● Data section
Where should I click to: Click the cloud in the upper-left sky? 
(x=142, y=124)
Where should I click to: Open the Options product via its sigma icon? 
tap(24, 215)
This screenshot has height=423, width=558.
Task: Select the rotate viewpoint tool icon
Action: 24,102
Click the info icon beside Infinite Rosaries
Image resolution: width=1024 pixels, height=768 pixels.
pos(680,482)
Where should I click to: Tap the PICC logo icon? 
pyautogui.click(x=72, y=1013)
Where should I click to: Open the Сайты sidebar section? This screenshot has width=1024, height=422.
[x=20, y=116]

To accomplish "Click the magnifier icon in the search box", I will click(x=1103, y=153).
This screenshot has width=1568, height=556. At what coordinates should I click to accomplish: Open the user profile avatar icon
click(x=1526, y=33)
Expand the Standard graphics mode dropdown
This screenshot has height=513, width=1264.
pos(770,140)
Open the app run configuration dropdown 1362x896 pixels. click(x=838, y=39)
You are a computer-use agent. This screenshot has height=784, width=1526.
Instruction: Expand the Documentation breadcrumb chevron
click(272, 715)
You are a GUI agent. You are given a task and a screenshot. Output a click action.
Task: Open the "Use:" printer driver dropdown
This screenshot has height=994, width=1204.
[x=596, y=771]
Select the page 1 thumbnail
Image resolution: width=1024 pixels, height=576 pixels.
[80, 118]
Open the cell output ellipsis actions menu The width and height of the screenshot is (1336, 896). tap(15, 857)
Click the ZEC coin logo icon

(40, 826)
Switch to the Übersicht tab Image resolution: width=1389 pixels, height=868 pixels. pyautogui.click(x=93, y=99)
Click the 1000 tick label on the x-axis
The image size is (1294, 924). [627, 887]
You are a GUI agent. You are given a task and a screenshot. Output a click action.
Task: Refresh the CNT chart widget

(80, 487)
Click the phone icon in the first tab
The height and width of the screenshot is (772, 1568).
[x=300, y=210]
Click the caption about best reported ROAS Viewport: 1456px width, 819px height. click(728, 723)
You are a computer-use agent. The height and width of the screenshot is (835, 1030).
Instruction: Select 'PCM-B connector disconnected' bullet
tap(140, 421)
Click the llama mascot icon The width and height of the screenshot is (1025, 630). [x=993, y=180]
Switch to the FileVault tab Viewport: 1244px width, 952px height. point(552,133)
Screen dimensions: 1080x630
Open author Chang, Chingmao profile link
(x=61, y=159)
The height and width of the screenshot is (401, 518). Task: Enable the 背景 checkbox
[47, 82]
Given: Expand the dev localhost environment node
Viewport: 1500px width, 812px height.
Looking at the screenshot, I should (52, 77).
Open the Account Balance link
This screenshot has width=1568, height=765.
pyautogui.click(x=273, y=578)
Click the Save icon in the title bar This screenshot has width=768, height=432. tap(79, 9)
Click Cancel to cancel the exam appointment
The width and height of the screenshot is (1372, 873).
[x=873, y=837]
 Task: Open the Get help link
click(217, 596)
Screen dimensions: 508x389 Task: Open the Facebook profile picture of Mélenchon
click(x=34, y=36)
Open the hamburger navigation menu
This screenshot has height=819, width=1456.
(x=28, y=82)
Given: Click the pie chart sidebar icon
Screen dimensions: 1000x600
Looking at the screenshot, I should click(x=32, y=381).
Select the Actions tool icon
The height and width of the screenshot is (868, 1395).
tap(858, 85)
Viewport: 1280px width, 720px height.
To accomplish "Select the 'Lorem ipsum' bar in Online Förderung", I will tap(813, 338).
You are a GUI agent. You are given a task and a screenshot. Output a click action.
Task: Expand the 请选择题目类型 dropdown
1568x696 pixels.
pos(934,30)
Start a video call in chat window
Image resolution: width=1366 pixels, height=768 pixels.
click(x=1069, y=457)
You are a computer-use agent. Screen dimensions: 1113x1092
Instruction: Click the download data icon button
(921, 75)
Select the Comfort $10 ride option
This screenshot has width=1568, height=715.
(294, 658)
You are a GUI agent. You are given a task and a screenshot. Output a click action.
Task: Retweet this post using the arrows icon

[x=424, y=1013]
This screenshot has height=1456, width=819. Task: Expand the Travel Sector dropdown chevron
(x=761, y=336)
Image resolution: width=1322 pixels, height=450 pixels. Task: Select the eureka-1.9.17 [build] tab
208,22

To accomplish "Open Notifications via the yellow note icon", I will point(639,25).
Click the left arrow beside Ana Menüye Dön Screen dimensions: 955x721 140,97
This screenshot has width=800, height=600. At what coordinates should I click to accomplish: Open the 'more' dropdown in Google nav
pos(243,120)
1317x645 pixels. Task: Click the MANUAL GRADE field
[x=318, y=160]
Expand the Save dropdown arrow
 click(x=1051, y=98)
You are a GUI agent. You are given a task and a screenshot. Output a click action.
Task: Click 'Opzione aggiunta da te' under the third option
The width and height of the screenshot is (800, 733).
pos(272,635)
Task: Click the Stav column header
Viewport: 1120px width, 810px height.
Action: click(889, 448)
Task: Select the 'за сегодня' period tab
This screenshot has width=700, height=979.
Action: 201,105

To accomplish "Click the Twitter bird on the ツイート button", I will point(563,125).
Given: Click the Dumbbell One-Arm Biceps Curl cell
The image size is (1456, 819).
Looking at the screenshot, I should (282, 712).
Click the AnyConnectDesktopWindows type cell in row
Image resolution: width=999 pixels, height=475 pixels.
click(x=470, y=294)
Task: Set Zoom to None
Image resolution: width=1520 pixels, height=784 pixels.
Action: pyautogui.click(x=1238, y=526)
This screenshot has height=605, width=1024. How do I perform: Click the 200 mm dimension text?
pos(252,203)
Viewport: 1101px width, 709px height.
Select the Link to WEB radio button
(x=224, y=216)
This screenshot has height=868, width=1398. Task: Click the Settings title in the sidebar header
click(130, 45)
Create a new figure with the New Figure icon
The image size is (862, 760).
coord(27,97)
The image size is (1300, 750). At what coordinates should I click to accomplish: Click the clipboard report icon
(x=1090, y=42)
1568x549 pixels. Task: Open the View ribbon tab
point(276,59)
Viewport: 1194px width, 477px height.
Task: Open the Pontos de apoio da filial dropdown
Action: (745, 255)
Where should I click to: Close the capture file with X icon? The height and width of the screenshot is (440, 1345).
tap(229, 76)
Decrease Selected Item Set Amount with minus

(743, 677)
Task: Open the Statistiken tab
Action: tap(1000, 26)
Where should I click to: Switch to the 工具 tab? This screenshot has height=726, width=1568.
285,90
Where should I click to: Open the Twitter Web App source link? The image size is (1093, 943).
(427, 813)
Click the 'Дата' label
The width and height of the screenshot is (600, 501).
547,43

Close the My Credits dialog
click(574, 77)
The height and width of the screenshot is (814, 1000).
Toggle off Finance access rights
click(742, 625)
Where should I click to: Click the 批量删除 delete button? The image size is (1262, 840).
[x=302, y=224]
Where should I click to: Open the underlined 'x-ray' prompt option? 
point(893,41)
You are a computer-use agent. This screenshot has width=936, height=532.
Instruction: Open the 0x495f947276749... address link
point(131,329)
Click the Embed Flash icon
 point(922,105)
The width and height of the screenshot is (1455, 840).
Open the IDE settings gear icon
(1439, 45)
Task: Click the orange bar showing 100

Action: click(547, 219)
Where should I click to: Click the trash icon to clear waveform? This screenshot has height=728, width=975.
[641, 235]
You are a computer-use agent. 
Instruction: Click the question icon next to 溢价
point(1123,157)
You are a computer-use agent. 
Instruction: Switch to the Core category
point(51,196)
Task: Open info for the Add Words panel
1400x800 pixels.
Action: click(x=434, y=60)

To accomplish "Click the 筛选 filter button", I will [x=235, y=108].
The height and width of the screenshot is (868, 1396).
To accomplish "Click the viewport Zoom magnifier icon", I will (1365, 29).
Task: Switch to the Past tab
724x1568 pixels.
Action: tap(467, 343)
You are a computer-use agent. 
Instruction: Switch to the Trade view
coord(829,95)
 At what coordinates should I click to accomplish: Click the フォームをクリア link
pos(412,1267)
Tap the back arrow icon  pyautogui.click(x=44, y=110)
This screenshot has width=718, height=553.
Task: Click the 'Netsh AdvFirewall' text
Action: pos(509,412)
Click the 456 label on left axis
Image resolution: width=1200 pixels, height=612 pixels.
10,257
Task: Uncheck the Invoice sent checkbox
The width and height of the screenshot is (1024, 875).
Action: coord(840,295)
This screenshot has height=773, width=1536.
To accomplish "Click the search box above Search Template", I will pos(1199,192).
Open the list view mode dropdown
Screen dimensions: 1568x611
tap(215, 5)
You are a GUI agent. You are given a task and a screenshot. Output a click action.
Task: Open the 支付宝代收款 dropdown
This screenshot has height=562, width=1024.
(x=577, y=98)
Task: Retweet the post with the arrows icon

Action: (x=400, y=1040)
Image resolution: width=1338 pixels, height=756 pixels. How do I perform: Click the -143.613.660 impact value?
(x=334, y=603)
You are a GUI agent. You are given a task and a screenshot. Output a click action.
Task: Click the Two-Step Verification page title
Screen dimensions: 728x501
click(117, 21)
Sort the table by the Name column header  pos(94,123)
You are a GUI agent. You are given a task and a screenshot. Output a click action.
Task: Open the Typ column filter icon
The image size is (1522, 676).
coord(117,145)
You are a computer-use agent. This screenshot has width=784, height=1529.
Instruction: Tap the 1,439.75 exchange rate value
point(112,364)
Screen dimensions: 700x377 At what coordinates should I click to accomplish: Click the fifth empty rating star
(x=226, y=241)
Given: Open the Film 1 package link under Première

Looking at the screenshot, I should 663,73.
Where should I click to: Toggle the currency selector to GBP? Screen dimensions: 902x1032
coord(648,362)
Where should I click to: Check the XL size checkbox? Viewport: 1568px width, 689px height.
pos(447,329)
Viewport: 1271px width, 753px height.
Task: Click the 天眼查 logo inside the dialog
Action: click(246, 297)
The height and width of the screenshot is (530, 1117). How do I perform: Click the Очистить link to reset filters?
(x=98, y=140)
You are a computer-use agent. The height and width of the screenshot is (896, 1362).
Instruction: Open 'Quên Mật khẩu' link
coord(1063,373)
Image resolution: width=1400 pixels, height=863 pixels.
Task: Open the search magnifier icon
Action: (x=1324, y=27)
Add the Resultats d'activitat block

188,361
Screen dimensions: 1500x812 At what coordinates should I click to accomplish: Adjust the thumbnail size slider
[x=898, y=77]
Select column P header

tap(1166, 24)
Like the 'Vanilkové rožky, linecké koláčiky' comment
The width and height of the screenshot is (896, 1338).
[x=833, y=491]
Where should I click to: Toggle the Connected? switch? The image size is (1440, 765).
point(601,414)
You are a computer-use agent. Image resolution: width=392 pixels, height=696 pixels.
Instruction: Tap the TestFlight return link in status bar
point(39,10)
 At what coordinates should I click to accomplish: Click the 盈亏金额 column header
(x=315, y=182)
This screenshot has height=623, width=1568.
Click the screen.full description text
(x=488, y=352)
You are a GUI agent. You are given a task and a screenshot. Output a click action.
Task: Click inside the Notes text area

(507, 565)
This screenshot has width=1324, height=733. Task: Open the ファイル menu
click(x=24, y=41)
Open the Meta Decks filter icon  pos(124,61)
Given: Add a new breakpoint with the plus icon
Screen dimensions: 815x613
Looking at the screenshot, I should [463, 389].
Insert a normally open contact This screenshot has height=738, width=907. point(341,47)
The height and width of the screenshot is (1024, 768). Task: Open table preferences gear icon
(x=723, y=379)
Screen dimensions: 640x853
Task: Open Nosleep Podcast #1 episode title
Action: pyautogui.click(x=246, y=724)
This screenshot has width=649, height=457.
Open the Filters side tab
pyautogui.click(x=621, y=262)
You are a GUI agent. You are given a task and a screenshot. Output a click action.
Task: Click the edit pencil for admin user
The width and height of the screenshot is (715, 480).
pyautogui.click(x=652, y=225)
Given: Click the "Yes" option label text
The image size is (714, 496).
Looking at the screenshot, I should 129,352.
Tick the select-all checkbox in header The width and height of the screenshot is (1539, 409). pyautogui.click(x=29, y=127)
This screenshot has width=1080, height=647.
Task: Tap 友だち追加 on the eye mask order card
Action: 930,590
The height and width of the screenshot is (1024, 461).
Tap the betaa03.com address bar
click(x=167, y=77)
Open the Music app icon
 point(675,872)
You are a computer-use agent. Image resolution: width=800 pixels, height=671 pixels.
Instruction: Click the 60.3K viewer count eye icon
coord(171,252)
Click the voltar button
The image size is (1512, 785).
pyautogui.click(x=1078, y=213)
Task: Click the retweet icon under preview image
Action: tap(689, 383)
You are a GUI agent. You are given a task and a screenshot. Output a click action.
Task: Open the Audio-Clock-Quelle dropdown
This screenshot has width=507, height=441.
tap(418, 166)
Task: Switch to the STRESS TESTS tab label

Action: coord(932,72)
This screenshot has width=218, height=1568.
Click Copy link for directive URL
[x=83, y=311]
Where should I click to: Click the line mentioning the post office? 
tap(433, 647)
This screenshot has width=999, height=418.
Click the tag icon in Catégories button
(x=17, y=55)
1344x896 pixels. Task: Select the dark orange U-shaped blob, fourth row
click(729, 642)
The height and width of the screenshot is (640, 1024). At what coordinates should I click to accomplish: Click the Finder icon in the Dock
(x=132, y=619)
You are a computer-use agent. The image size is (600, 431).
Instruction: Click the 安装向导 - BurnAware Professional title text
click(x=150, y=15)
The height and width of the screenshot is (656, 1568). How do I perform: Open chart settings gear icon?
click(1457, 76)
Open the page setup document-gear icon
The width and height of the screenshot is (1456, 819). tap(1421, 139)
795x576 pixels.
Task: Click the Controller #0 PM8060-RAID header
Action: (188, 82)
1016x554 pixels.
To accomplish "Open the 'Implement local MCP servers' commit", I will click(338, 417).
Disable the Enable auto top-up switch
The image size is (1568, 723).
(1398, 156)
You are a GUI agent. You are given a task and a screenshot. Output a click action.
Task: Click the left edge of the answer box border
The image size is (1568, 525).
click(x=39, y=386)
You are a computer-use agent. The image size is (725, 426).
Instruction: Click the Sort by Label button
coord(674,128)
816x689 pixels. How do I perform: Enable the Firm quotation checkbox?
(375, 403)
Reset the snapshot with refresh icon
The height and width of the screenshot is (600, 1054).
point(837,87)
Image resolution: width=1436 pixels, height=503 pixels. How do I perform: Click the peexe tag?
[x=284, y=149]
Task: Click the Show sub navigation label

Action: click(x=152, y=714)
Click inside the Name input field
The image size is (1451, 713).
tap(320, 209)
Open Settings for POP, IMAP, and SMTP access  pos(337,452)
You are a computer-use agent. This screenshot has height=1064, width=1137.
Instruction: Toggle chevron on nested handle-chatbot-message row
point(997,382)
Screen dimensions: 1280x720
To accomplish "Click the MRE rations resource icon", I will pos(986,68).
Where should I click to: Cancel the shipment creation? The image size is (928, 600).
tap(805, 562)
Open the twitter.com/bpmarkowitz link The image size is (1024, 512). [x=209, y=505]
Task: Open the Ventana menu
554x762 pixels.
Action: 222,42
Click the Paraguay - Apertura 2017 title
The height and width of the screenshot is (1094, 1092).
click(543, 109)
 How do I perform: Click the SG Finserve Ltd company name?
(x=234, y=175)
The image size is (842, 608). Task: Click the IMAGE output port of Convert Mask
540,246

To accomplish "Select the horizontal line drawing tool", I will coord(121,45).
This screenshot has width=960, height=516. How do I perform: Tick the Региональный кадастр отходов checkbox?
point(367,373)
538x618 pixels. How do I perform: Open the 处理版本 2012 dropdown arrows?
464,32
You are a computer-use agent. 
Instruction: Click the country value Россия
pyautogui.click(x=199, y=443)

● What you are asked to do
What is the number of lines in the records above that include the word "will"? Reply with that number and nothing more.

● Response to the exercise
10